- PROBLEM REQUIREMENTS
Please swap "Describe" for "Identify" in the items from the line with "Describe the element at coordinates (188, 499)" up to and including the last line, leaving everything else unchanged and giving back only those lines. Leave the pictures out of your answer.
══ EXERCISE DATA ══
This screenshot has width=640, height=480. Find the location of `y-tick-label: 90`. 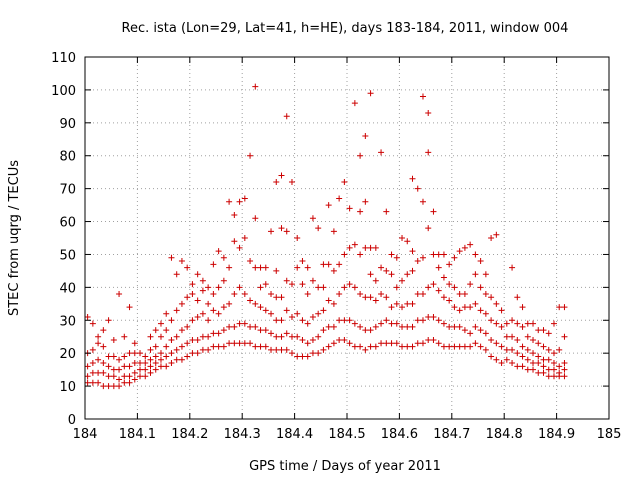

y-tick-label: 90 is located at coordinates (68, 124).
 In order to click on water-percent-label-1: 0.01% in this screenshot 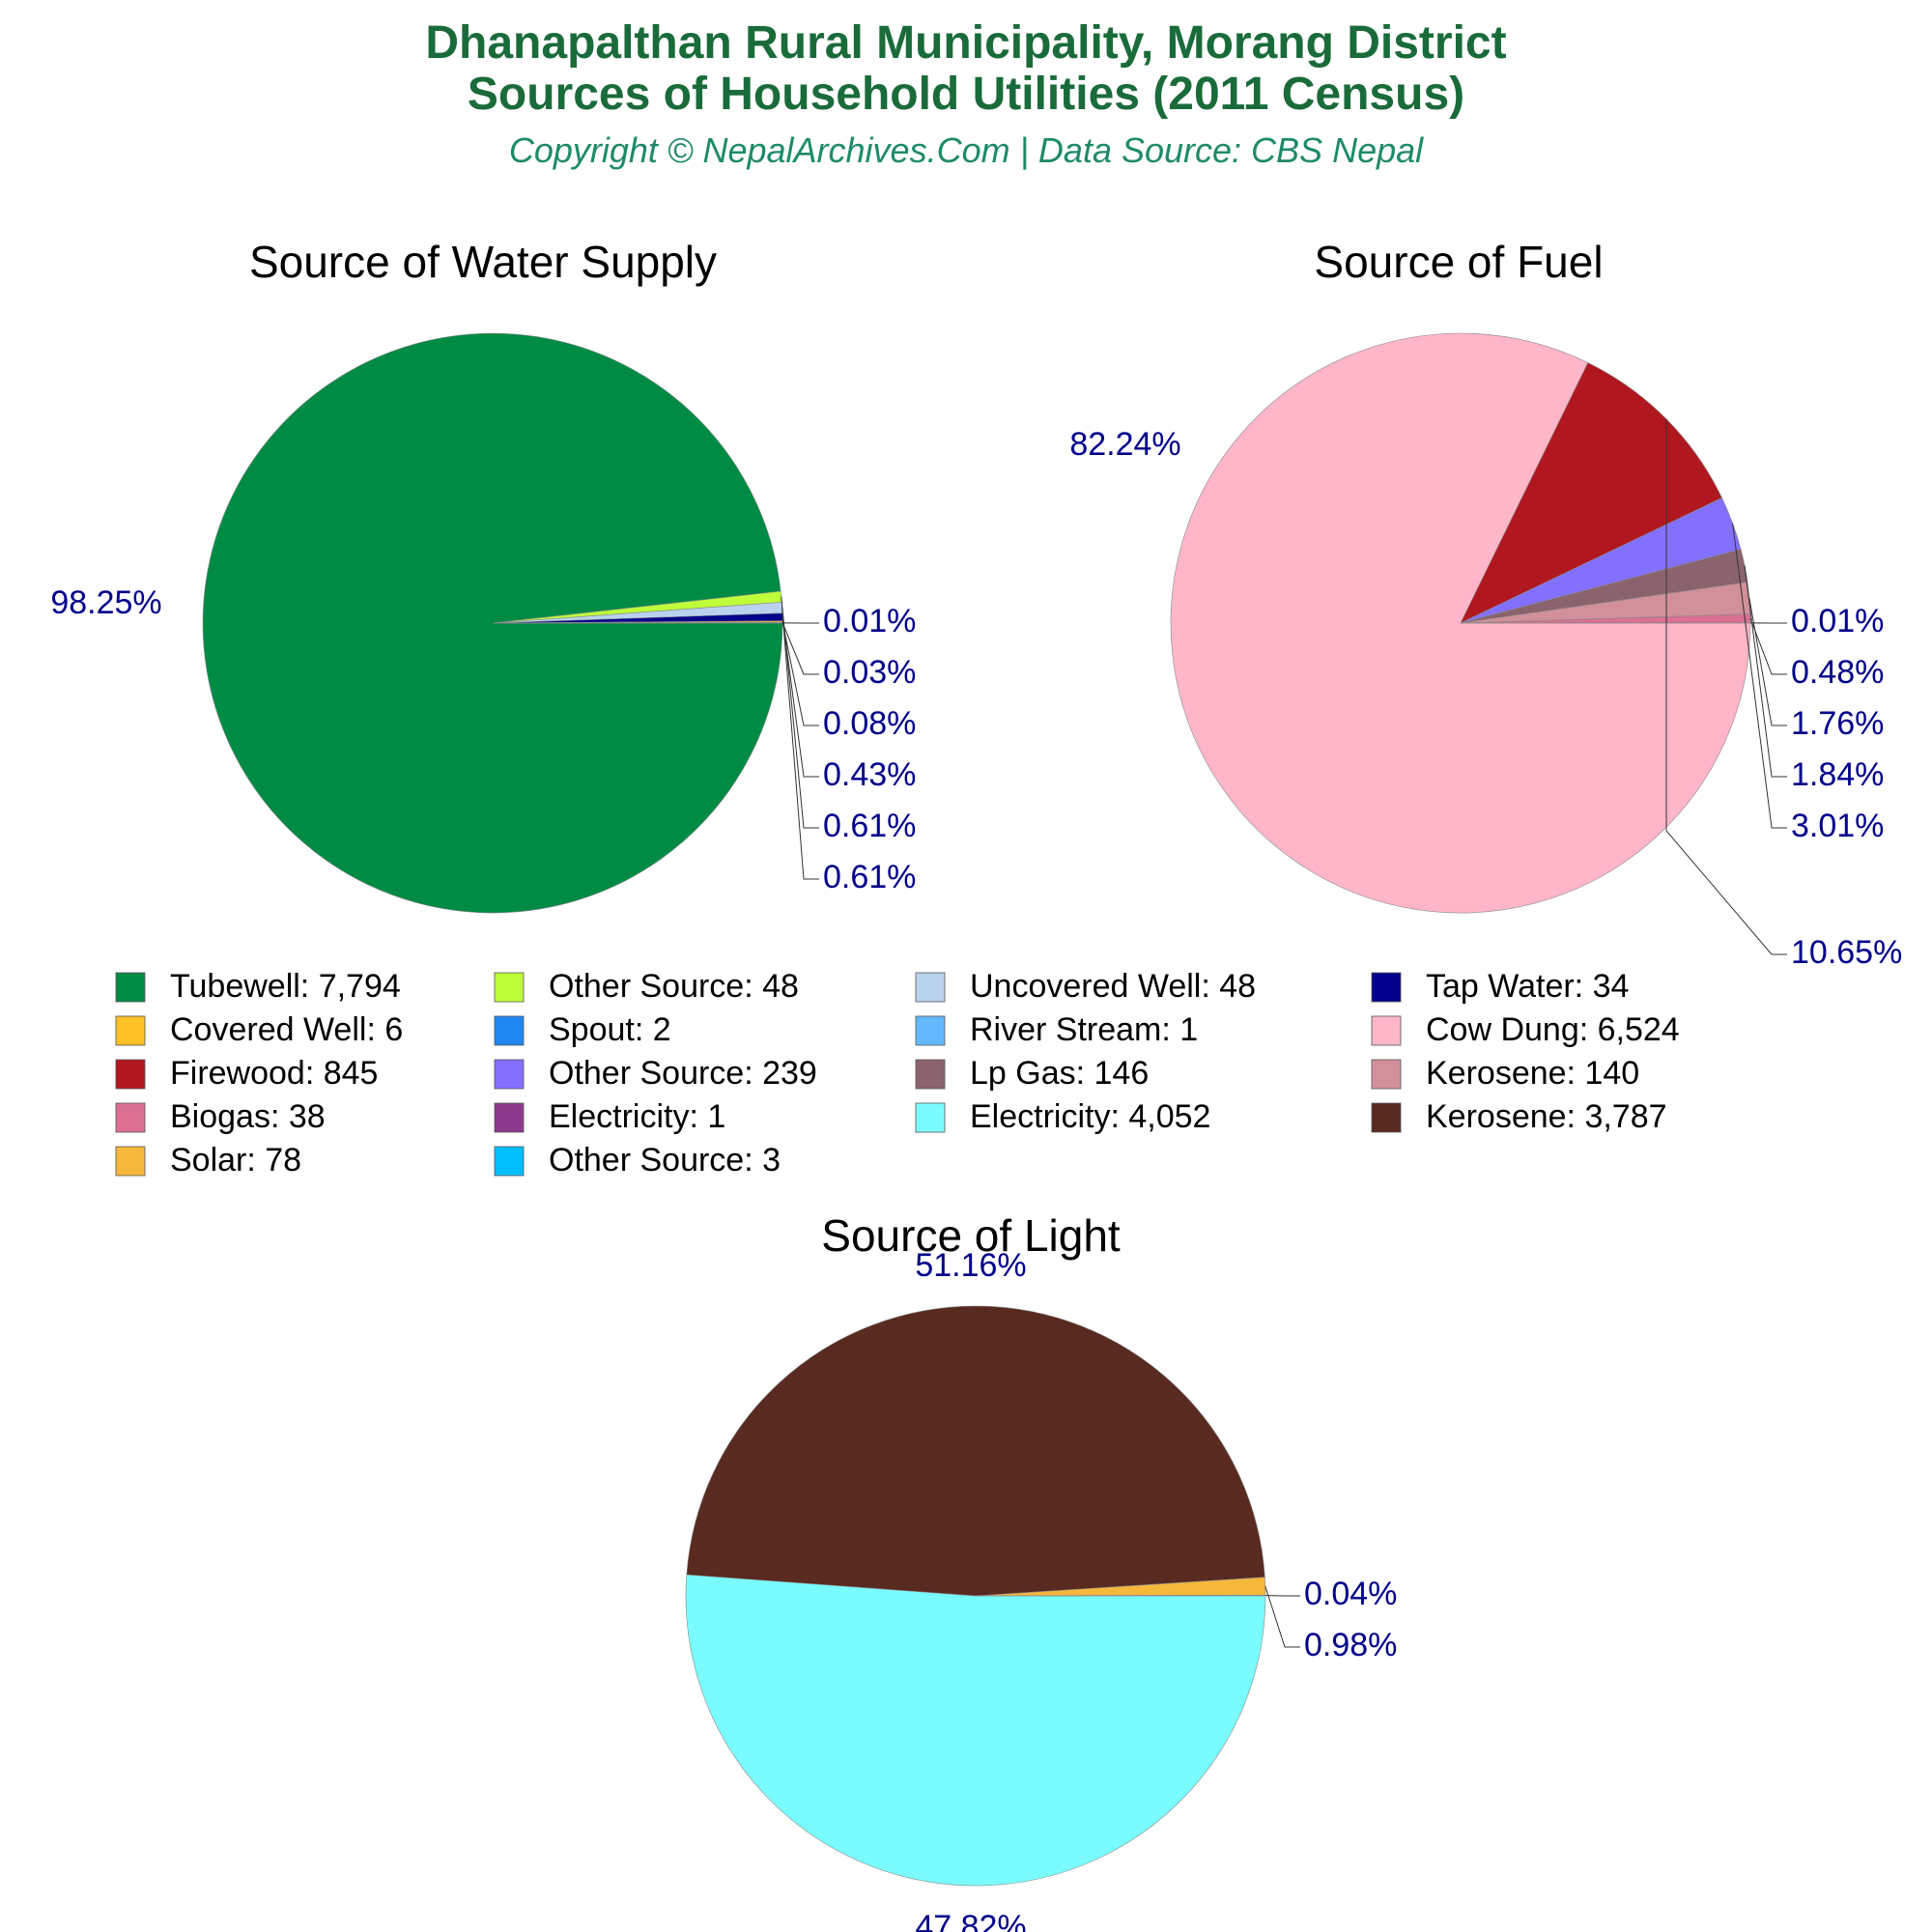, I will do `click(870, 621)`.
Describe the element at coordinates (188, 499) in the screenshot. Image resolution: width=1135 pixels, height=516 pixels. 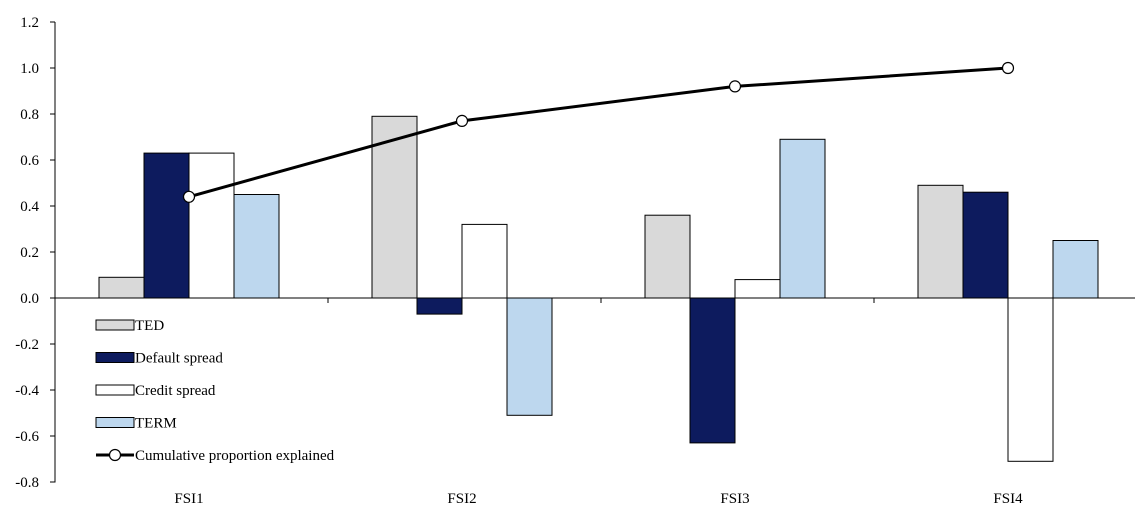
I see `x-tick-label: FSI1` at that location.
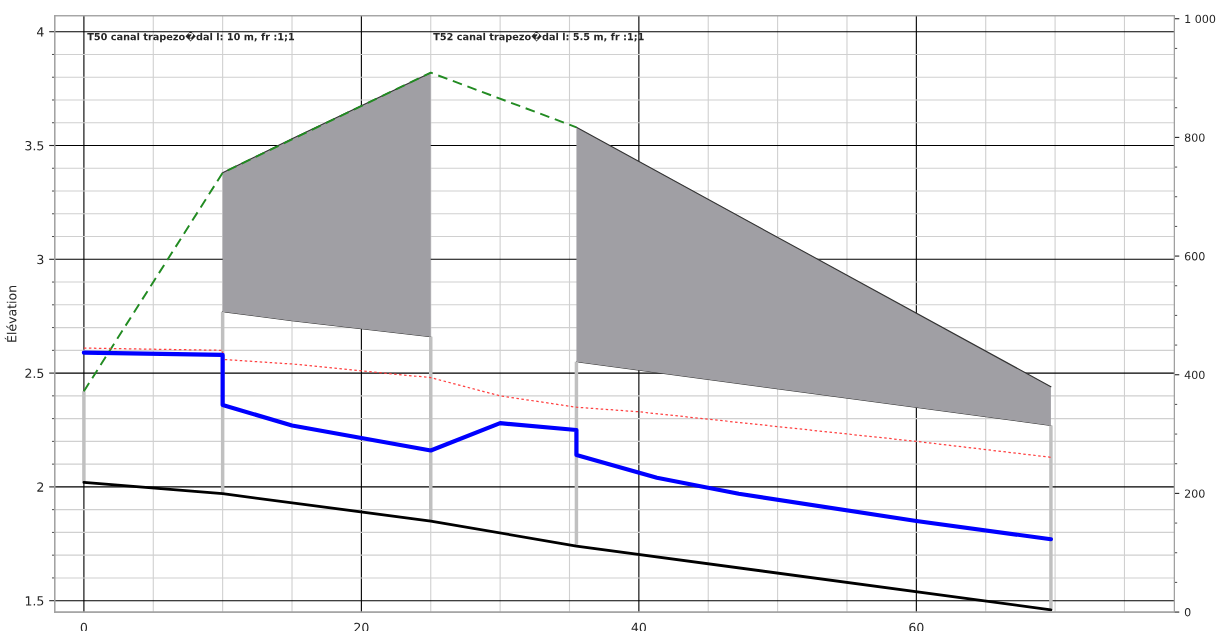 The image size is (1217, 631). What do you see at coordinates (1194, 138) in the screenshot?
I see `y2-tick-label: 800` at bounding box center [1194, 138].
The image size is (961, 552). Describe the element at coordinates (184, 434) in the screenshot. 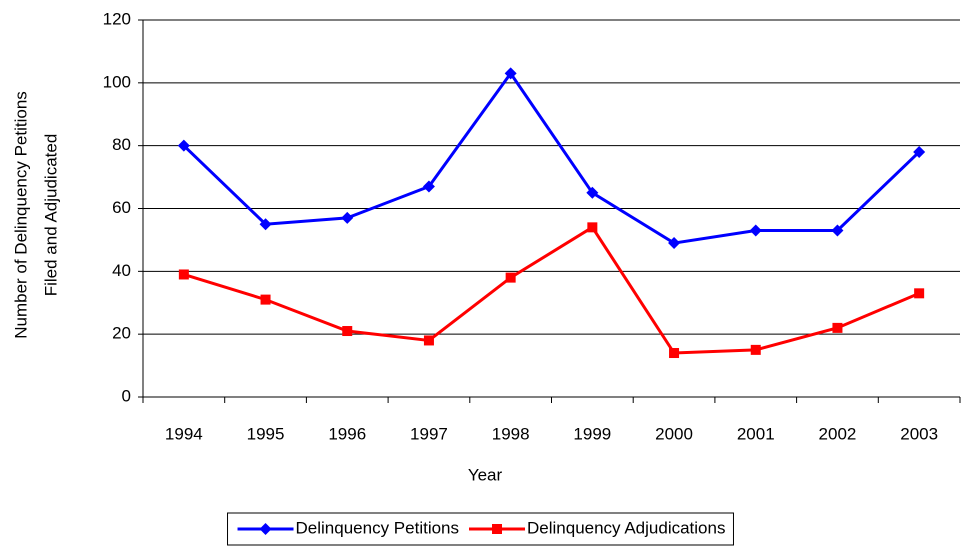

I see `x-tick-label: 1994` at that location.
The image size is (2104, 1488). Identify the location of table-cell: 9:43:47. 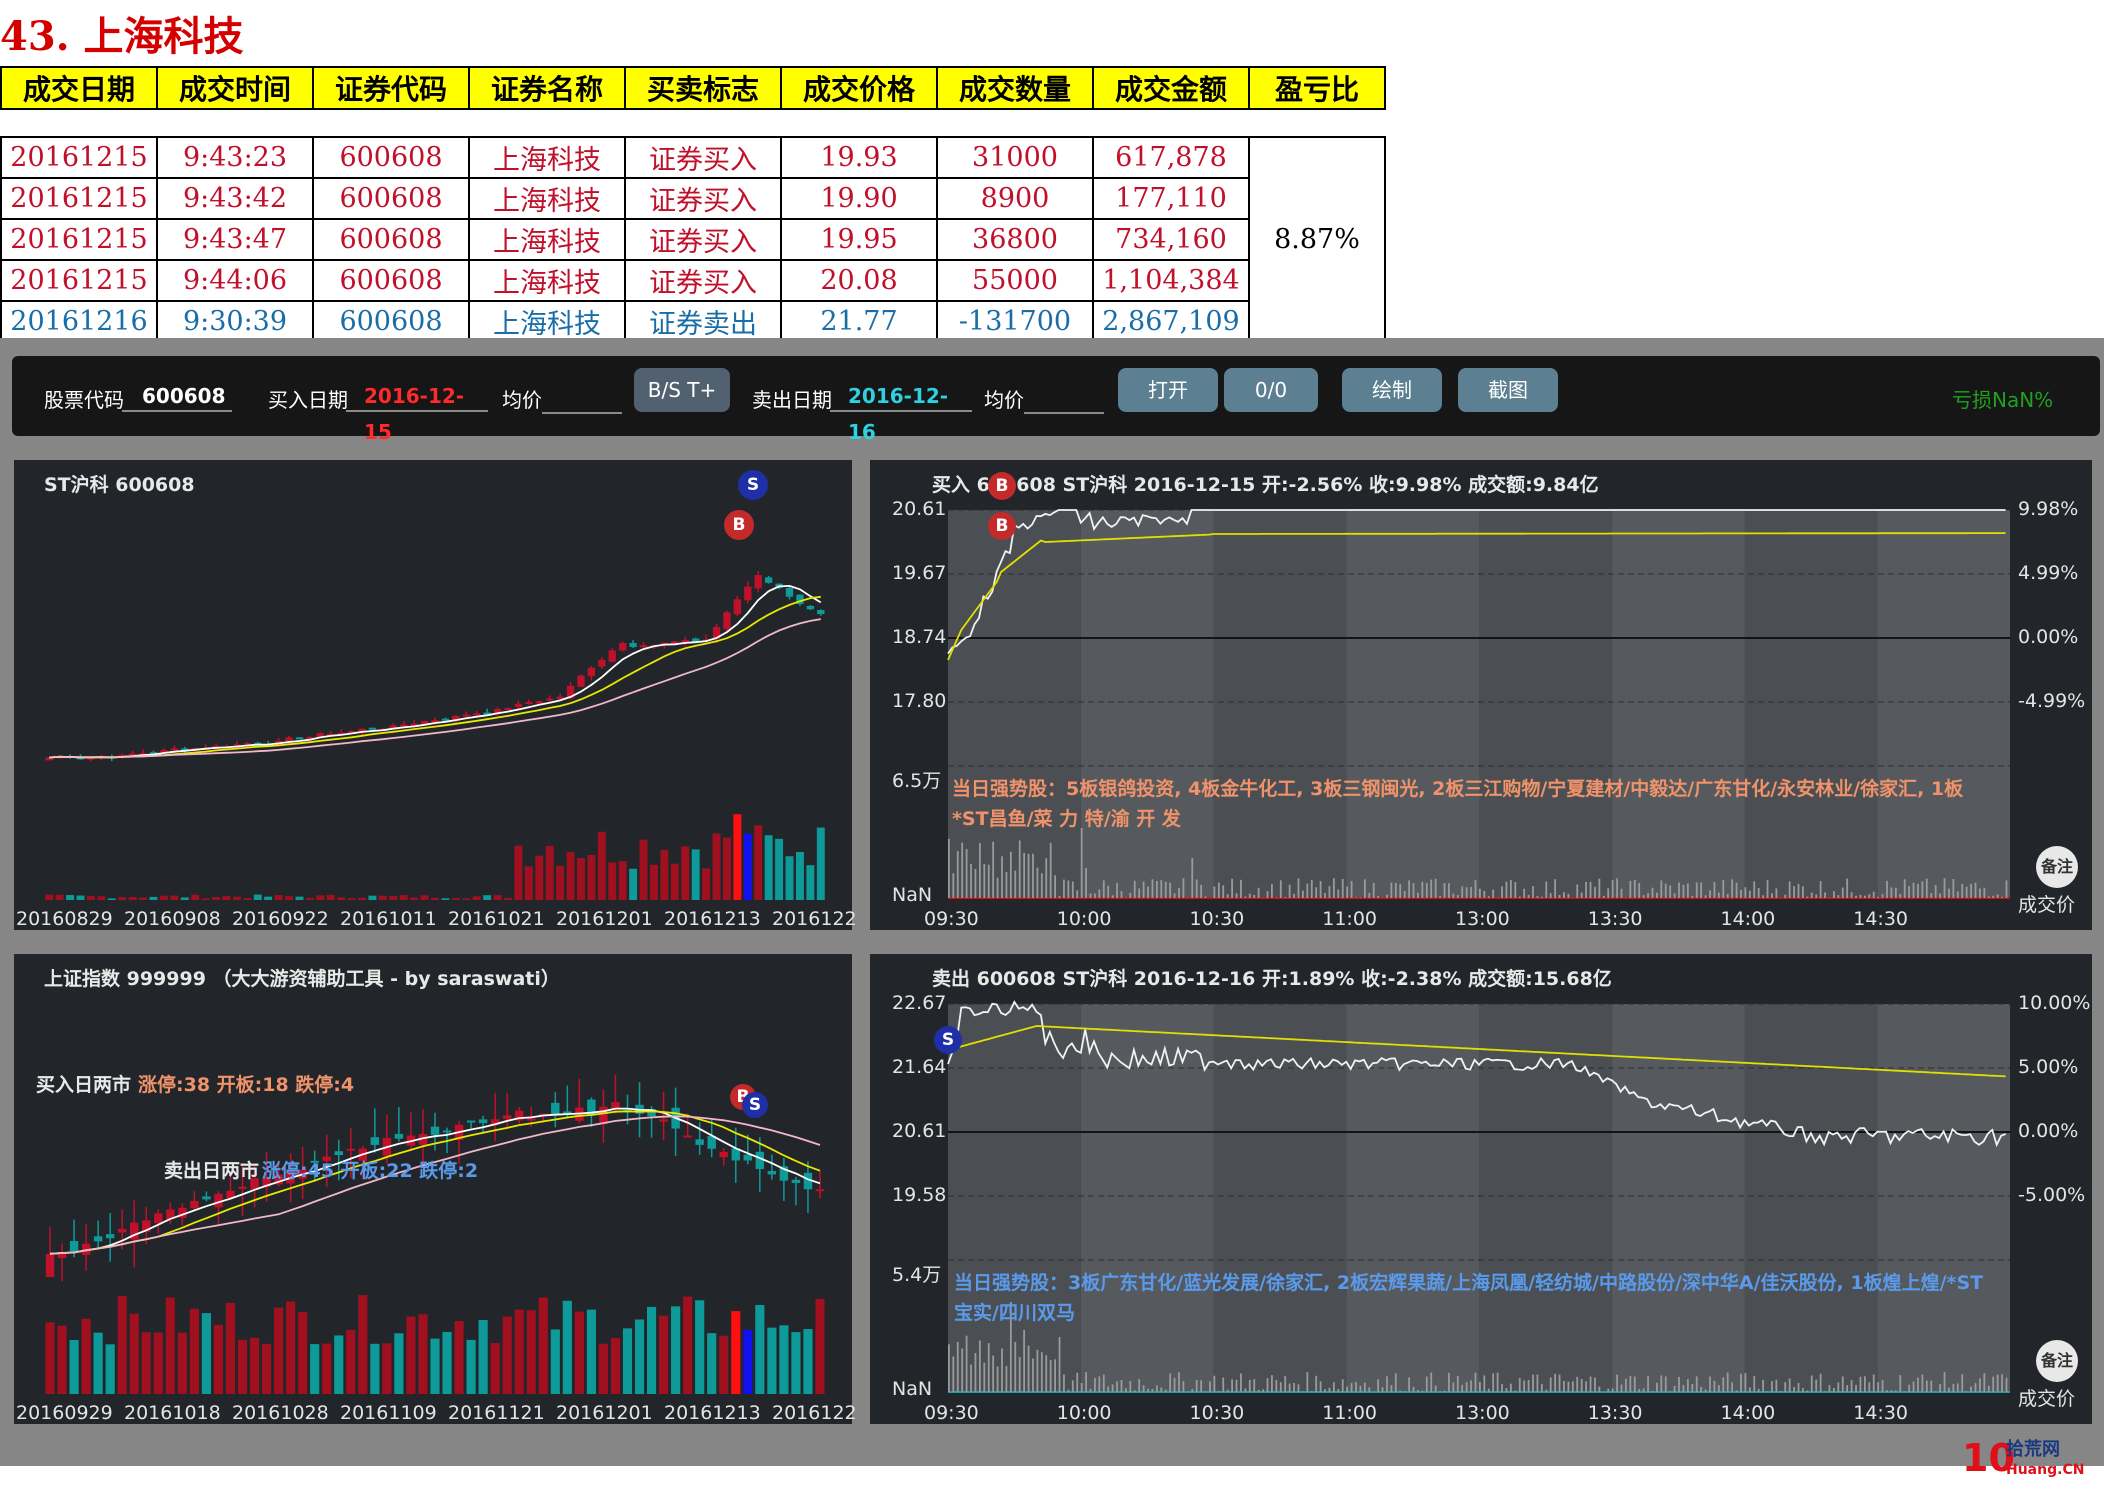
═══
- REPLY TO THE EXERCISE
Identify the element at coordinates (188, 499) in the screenshot. Image resolution: width=1135 pixels, height=516 pixels. 
I see `x-tick-label: FSI1` at that location.
 The image size is (1217, 631). What do you see at coordinates (1194, 138) in the screenshot?
I see `y2-tick-label: 800` at bounding box center [1194, 138].
The image size is (961, 552). Identify the element at coordinates (184, 434) in the screenshot. 

I see `x-tick-label: 1994` at that location.
The image size is (2104, 1488). Identify the location of table-cell: 9:43:47. 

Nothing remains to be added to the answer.